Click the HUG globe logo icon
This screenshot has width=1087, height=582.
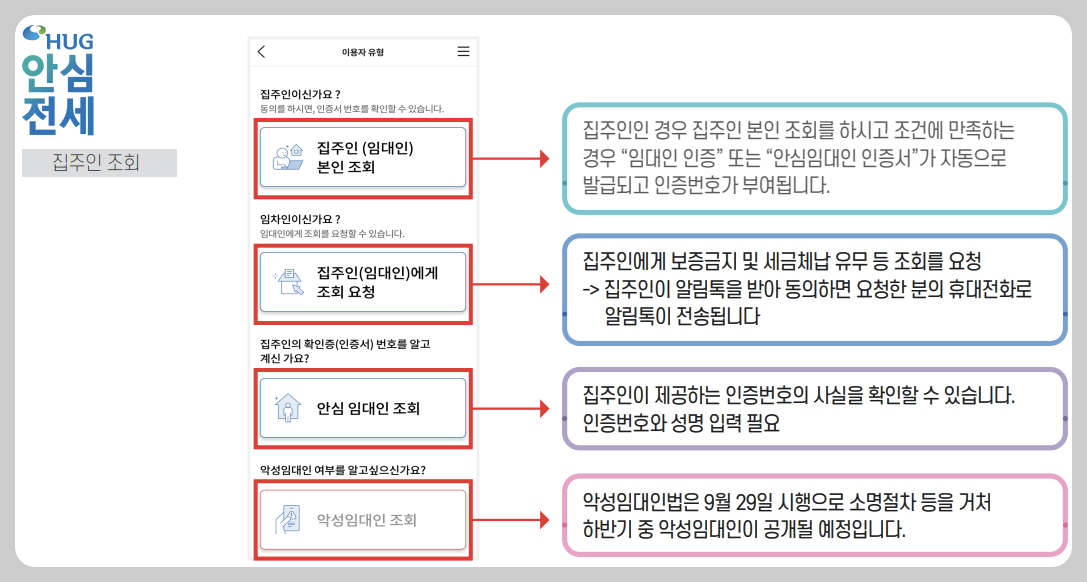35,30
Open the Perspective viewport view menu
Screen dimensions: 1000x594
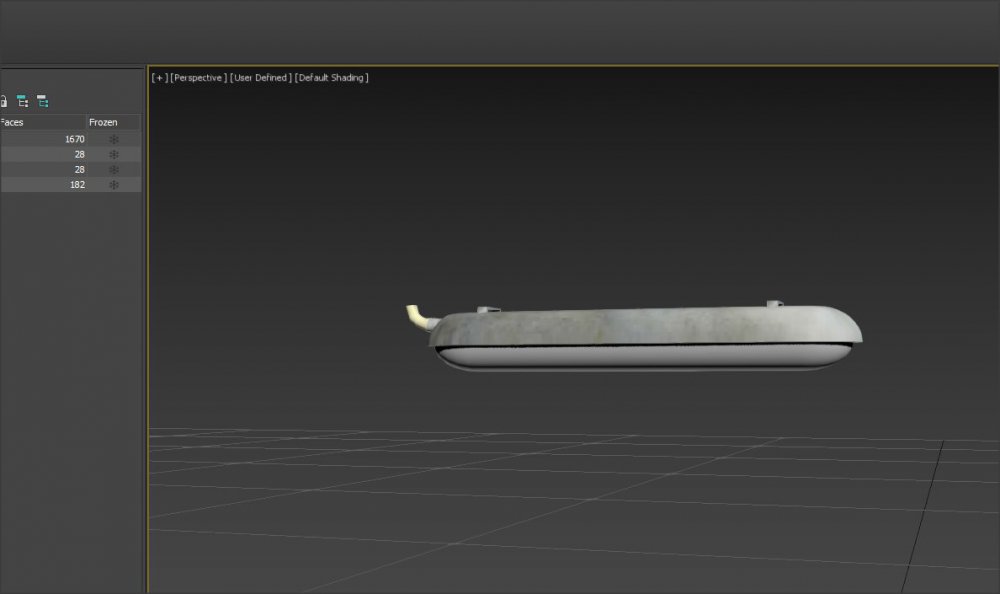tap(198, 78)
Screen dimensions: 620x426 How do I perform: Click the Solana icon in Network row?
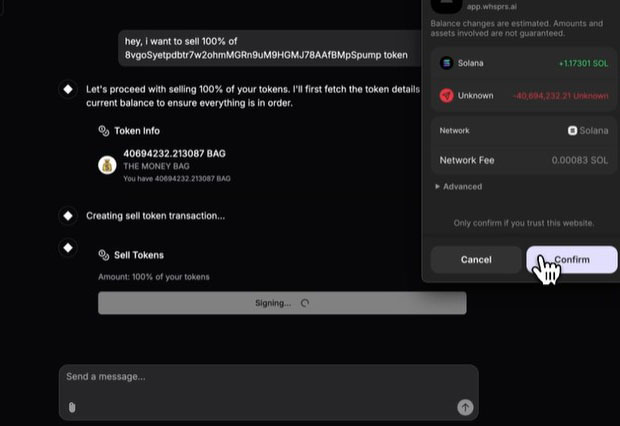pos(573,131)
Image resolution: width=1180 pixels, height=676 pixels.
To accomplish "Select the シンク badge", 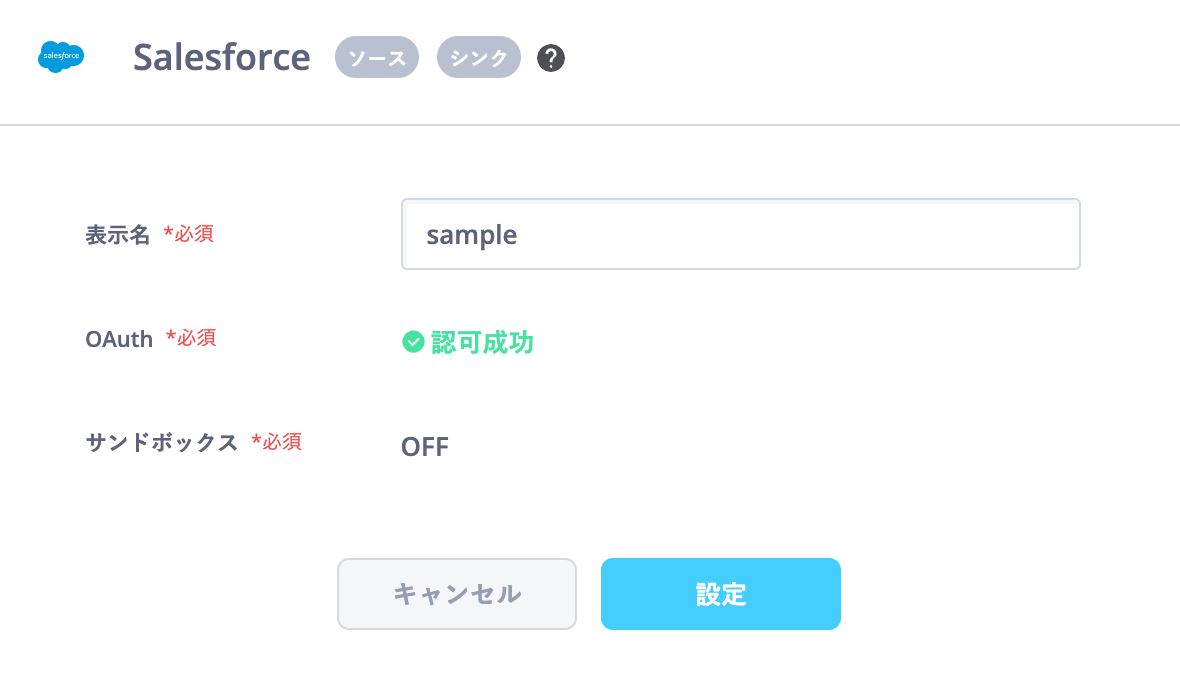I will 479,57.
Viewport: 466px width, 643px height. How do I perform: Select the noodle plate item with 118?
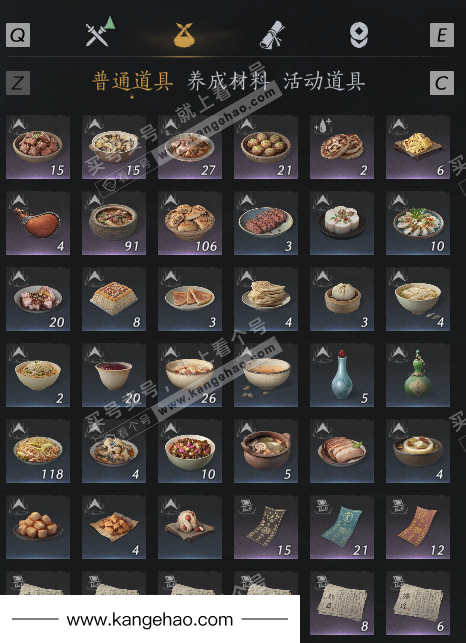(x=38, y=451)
...
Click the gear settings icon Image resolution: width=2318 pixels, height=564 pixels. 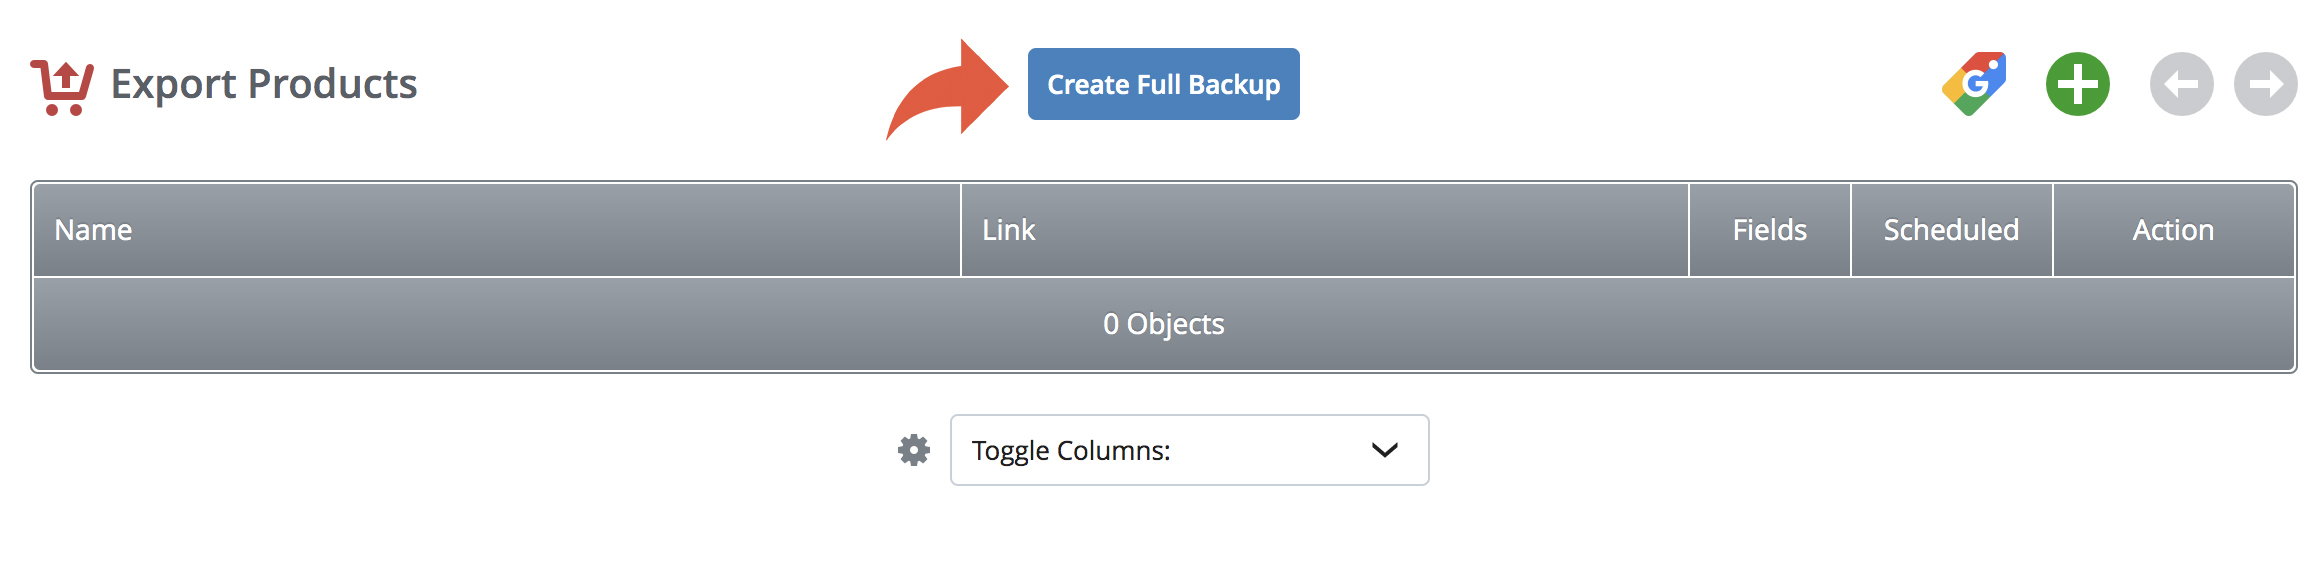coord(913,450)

● **PROBLEM STATEMENT**
Return verbatim the part of the rows that opens with the line containing "Viewport: 466px width, 643px" and closes with the line containing "(x=38, y=451)", both lines included. Leave the pictures out of your answer.

● **IN RESPONSE**
Viewport: 466px width, 643px height. How do I perform: Select the noodle plate item with 118?
(x=38, y=451)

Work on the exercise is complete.